Army Worms Infest Local Plantation
GRAND JUNCTION, Tenn. - In the past few weeks, most of West Tennessee finally got some much needed rain, which is good for area crops, but can actually be bad for them too. Sometimes more rain can bring more bugs.
The rain causes the grass to become greener and more lush, and that can invite army worms.
They are here about two weeks earlier this year, because of the warmer weather.
Jamie Evans works and lives on Ames Plantation, and army worms are the last thing he wants on their field.
"You don't have a great deal of time once they find you until the damage is done, so we're out taking care of that with some spray," Evans said.
Evans said the worms prefer forage crops, but could eat soybeans and other vegetable crops too. They favor Bermuda Grass and certain millets - both crops he uses to feed the plantation's livestock.
"The army worm has the potential to completely defoliate a field if their numbers are great enough, and in this case, our numbers were far above the economic threshold for spraying," he said.
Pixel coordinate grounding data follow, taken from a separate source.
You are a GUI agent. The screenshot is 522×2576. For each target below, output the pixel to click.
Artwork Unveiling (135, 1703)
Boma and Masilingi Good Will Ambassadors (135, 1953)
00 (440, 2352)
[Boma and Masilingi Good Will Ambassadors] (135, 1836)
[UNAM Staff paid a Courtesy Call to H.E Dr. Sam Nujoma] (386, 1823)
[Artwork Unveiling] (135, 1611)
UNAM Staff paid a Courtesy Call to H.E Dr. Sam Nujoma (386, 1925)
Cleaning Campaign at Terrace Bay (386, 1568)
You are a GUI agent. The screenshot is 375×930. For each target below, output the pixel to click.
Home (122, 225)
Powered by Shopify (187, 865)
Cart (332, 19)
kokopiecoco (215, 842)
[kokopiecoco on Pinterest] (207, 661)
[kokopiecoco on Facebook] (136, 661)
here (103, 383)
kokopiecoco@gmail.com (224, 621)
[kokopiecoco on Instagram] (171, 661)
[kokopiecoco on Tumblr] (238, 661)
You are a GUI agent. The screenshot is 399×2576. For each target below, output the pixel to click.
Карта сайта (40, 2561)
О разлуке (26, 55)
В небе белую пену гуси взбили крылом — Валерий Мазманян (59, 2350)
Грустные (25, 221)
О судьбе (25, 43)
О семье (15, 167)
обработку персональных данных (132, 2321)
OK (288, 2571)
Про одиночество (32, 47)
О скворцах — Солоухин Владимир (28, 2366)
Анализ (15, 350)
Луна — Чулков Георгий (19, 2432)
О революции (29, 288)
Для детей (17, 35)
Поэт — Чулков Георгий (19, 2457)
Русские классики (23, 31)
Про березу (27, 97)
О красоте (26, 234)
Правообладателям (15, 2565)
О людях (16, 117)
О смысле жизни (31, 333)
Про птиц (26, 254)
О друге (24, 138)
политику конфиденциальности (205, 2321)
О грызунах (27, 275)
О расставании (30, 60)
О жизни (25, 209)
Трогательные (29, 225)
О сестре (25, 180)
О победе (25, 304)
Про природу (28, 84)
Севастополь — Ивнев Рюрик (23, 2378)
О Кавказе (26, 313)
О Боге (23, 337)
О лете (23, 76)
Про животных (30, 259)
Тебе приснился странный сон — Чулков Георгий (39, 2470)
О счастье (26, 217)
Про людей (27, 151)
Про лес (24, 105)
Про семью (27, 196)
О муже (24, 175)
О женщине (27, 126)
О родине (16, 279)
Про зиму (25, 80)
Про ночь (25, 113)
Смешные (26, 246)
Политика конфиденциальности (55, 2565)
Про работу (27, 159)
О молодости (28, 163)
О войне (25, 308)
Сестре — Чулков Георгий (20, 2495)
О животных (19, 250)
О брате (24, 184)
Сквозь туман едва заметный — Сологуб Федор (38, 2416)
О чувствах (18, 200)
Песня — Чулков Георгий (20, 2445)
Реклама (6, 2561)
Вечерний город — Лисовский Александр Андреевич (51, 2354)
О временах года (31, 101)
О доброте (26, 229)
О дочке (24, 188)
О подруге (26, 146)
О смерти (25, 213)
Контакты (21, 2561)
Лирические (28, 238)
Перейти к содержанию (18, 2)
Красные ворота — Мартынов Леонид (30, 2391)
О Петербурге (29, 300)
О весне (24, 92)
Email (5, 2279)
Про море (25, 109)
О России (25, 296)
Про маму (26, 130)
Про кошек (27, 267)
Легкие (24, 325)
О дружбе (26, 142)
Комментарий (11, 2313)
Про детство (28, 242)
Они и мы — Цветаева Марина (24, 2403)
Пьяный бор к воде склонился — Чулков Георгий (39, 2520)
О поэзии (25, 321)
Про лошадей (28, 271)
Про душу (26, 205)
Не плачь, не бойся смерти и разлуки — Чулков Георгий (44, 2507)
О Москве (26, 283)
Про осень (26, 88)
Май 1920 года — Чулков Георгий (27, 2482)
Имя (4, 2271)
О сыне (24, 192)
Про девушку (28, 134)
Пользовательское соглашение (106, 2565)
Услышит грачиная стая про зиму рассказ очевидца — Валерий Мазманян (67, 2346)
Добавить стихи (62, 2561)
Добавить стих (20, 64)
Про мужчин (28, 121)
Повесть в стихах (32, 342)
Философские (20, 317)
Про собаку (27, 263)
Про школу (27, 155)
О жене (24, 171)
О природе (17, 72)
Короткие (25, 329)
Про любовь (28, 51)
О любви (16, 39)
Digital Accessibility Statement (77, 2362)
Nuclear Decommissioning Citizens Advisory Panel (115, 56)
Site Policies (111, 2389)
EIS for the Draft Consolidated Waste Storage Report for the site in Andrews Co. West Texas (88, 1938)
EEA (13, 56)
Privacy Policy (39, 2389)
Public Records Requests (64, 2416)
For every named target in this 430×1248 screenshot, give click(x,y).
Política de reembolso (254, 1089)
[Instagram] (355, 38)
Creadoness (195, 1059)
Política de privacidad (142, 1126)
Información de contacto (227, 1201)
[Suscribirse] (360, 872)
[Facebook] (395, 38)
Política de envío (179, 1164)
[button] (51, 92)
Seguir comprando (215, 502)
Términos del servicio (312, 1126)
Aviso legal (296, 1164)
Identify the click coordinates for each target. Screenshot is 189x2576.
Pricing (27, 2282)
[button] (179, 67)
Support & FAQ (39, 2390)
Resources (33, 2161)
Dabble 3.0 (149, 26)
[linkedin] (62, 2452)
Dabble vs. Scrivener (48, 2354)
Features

The worms may be small, but farmers said they can cause a lot of damage, and quickly.
"I estimate that had we not treated this field, in 10 days to two weeks probably over half of the vegetation here would've been consumed," Evans said.
And that is a lot of money they would lose.
Army worms do not just impact farmers, but homeowners too. Especially those with Bermuda Grass in their lawns.
"They don't care whether it's a lawn in Jackson, Tennessee or a Bermuda field down in Fayette County," Evans said. "They're not discriminatory in the least, and they will eat a lawn as well."
Evans said you cannot always prevent the worms, but it is best to be vigilant and monitor your crops and plants often.
According to Evans, usually one treatment is all you need to get rid of the worms, but it is smart to still check out your crops or lawn every few days to make sure the worms do not come back.